** START OF RECORDS SHOWN **

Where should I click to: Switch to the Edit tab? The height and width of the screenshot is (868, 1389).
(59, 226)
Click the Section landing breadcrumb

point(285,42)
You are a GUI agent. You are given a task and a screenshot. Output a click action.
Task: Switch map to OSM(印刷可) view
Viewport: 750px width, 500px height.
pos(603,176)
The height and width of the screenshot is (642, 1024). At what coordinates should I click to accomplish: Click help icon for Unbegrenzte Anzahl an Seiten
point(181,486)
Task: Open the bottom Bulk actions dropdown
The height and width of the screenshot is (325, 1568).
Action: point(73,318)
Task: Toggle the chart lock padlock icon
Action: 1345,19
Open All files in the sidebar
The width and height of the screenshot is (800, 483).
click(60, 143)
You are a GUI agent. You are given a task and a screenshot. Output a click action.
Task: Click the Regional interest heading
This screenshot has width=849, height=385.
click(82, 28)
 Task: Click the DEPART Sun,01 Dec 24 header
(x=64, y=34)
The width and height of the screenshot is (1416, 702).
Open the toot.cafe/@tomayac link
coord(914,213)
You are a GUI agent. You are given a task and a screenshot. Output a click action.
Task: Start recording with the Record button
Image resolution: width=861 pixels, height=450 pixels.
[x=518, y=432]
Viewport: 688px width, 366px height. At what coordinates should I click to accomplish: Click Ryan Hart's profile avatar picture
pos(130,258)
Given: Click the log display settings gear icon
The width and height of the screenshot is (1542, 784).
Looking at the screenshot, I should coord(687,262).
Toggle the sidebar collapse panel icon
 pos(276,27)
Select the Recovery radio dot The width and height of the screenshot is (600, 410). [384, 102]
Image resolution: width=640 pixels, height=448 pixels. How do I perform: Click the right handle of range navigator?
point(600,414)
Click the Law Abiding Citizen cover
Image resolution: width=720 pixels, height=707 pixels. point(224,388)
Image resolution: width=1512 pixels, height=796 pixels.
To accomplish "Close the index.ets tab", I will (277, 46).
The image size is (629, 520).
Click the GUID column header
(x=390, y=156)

** END OF RECORDS SHOWN **

* [TASK PROMPT] Render every line of the records above as a JSON list of strings, one string per line and no blank lines.

* [THE SOLUTION]
[
  "Where should I click to: Switch to the Edit tab? The height and width of the screenshot is (868, 1389).",
  "(59, 226)",
  "Click the Section landing breadcrumb",
  "point(285,42)",
  "You are a GUI agent. You are given a task and a screenshot. Output a click action.",
  "Task: Switch map to OSM(印刷可) view",
  "Viewport: 750px width, 500px height.",
  "pos(603,176)",
  "The height and width of the screenshot is (642, 1024). At what coordinates should I click to accomplish: Click help icon for Unbegrenzte Anzahl an Seiten",
  "point(181,486)",
  "Task: Open the bottom Bulk actions dropdown",
  "The height and width of the screenshot is (325, 1568).",
  "Action: point(73,318)",
  "Task: Toggle the chart lock padlock icon",
  "Action: 1345,19",
  "Open All files in the sidebar",
  "The width and height of the screenshot is (800, 483).",
  "click(60, 143)",
  "You are a GUI agent. You are given a task and a screenshot. Output a click action.",
  "Task: Click the Regional interest heading",
  "This screenshot has width=849, height=385.",
  "click(82, 28)",
  " Task: Click the DEPART Sun,01 Dec 24 header",
  "(x=64, y=34)",
  "The width and height of the screenshot is (1416, 702).",
  "Open the toot.cafe/@tomayac link",
  "coord(914,213)",
  "You are a GUI agent. You are given a task and a screenshot. Output a click action.",
  "Task: Start recording with the Record button",
  "Image resolution: width=861 pixels, height=450 pixels.",
  "[x=518, y=432]",
  "Viewport: 688px width, 366px height. At what coordinates should I click to accomplish: Click Ryan Hart's profile avatar picture",
  "pos(130,258)",
  "Given: Click the log display settings gear icon",
  "The width and height of the screenshot is (1542, 784).",
  "Looking at the screenshot, I should coord(687,262).",
  "Toggle the sidebar collapse panel icon",
  " pos(276,27)",
  "Select the Recovery radio dot The width and height of the screenshot is (600, 410). [384, 102]",
  "Image resolution: width=640 pixels, height=448 pixels. How do I perform: Click the right handle of range navigator?",
  "point(600,414)",
  "Click the Law Abiding Citizen cover",
  "Image resolution: width=720 pixels, height=707 pixels. point(224,388)",
  "Image resolution: width=1512 pixels, height=796 pixels.",
  "To accomplish \"Close the index.ets tab\", I will (277, 46).",
  "The image size is (629, 520).",
  "Click the GUID column header",
  "(x=390, y=156)"
]